Writing a web app requires many moving pieces. If you use something like Spring, Node, Express, or any other basic library, you have a lot of decisions to make:

  • How are URLs routed to code?
  • How are headers, params, and request bodies parsed?
  • Where does the code live to manage this?
  • How are responses created?
  • How do we generate dynamic HTML?
  • How do we mitigate against common security vulnerabilities such as cross-site scripting?

Of course, web apps almost always have a database, which leads to more decisions:

  • How will we access the database?
  • How is the database schema managed?
  • What conventions will we use for table and column names?

Then, there are concerns around the development environment:

  • How do we write tests?
  • How can we execute a test using a web browser?
  • How do we manage the data needed for our tests?
  • How do we manage data needed to run the app locally?

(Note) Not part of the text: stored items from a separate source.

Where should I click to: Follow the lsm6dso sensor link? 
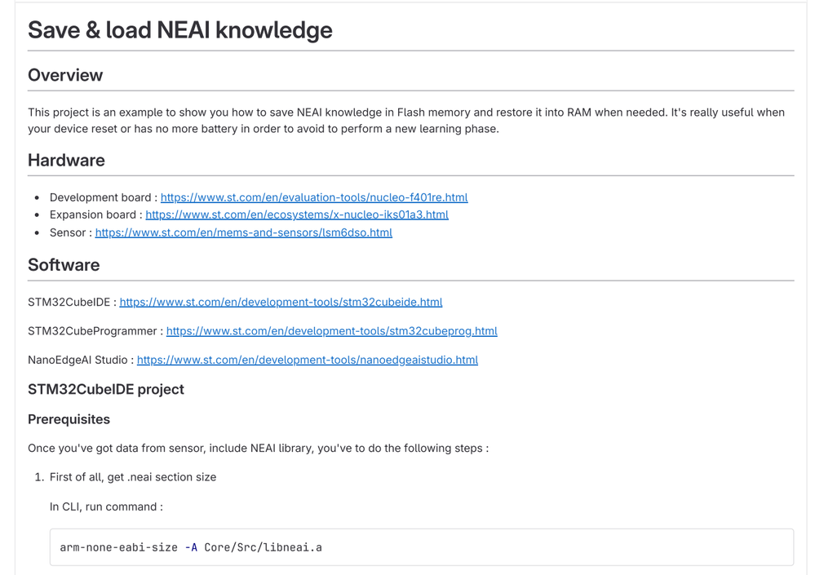tap(243, 232)
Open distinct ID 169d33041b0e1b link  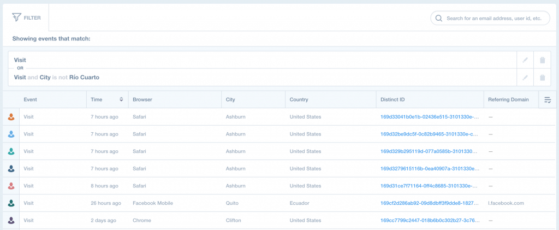pos(430,116)
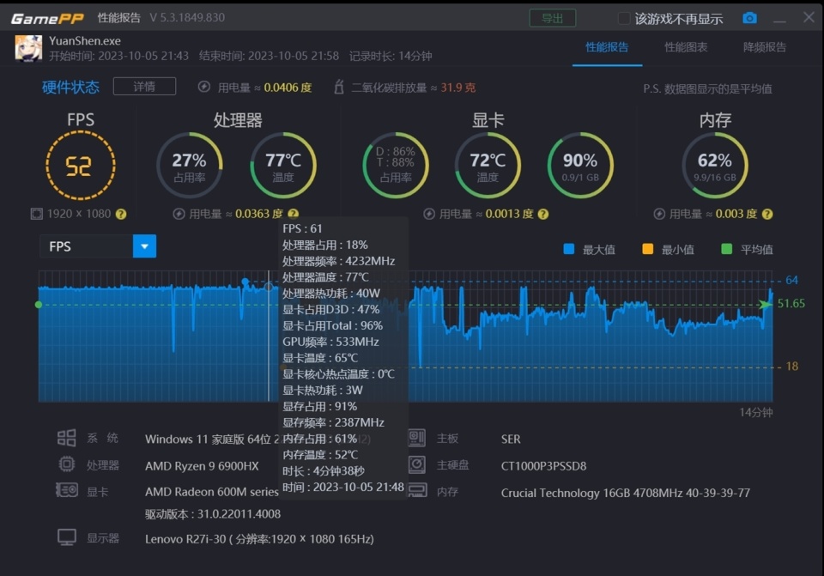Viewport: 824px width, 576px height.
Task: Click the 显示器 monitor icon
Action: click(x=67, y=536)
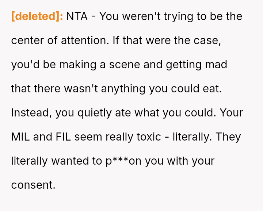Select the censored word "p***on"

[123, 161]
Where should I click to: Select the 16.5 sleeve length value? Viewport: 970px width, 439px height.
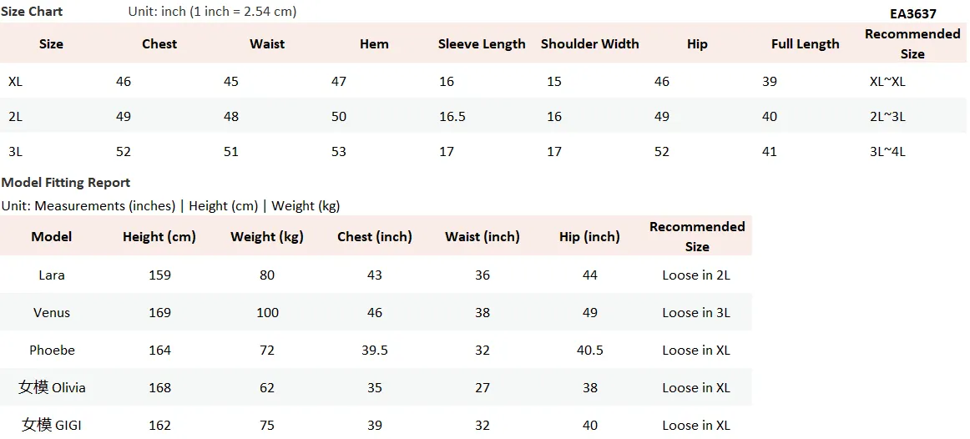pyautogui.click(x=452, y=117)
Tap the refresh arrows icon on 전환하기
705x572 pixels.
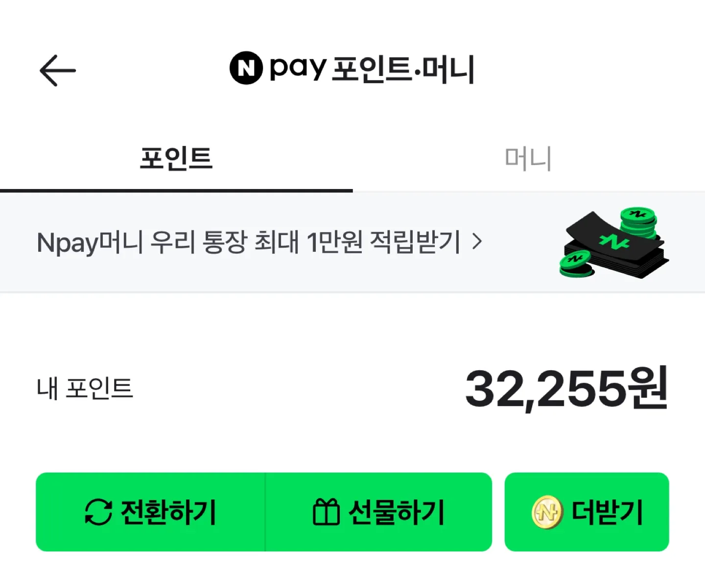pyautogui.click(x=98, y=512)
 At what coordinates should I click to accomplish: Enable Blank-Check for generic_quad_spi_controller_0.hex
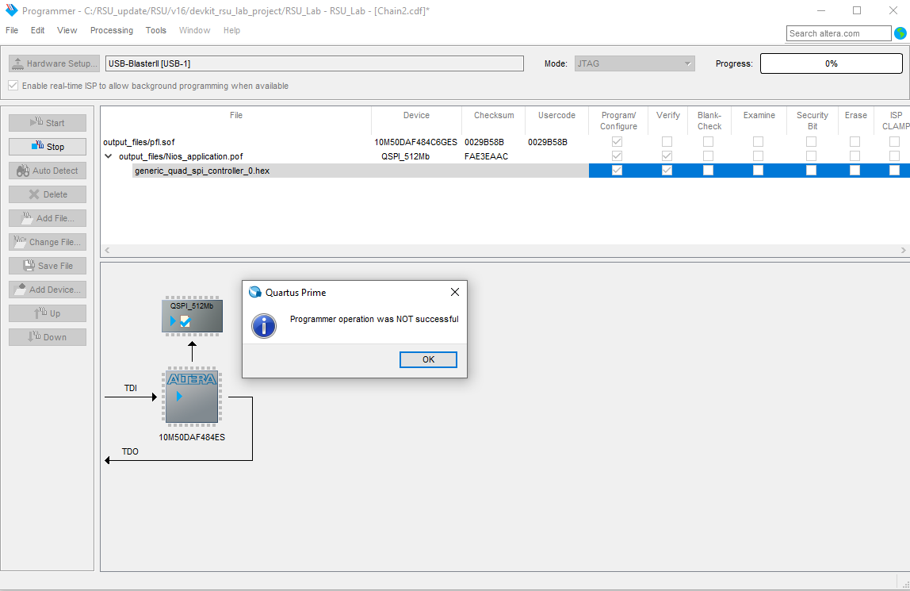(x=708, y=171)
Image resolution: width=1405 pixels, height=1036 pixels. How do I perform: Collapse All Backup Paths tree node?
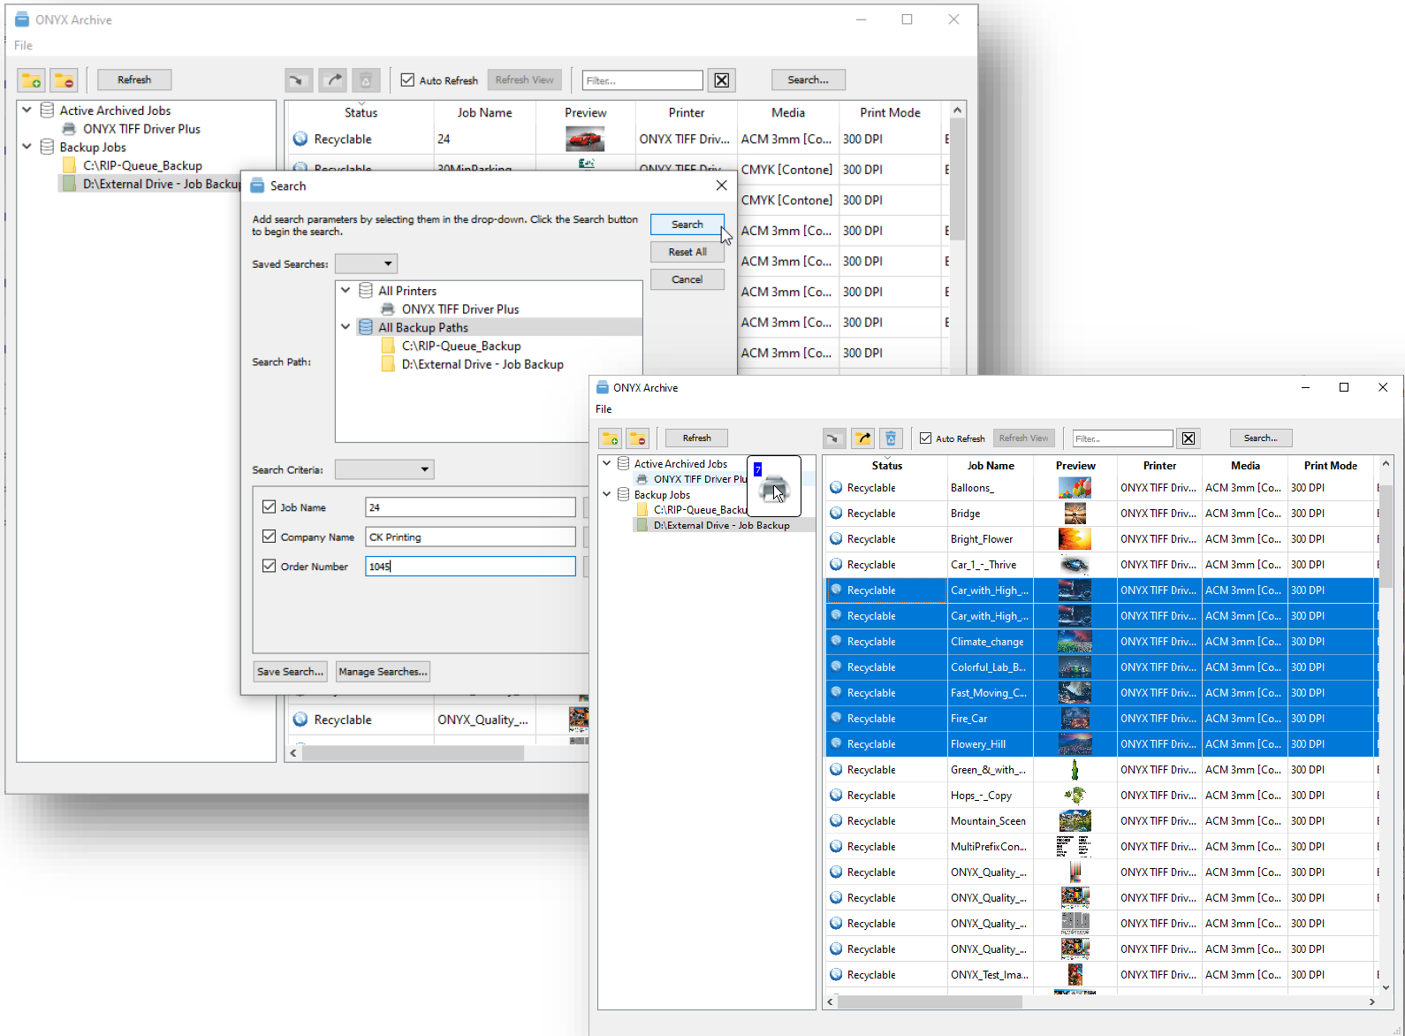pos(346,327)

Finally, there are concerns around deployment and production:

  • How do I get JavaScript packaged for the browser?
  • How do I manage CSS?
  • How do I create cacheable bundles for CDNs?

The Cost of Making So Many Decisions

These decisions are only the beginning. I’ve worked on web apps that used libraries only—no frameworks—and all of these decisions plus more had to be made. Many had to be made before the team could start working. But as time went by and the team’s composition changed, managing these decisions was a constant tax.

…managing these decisions was a constant tax

Because we made these decisions and we configured our libraries to work in a particular way, it was not uncommon for developers to want to know why we did it that way, and could we change it? Many of these decisions amount to conventions not enforceable with code, so a good chunk of our code reviews required making sure everyone followed the conventions.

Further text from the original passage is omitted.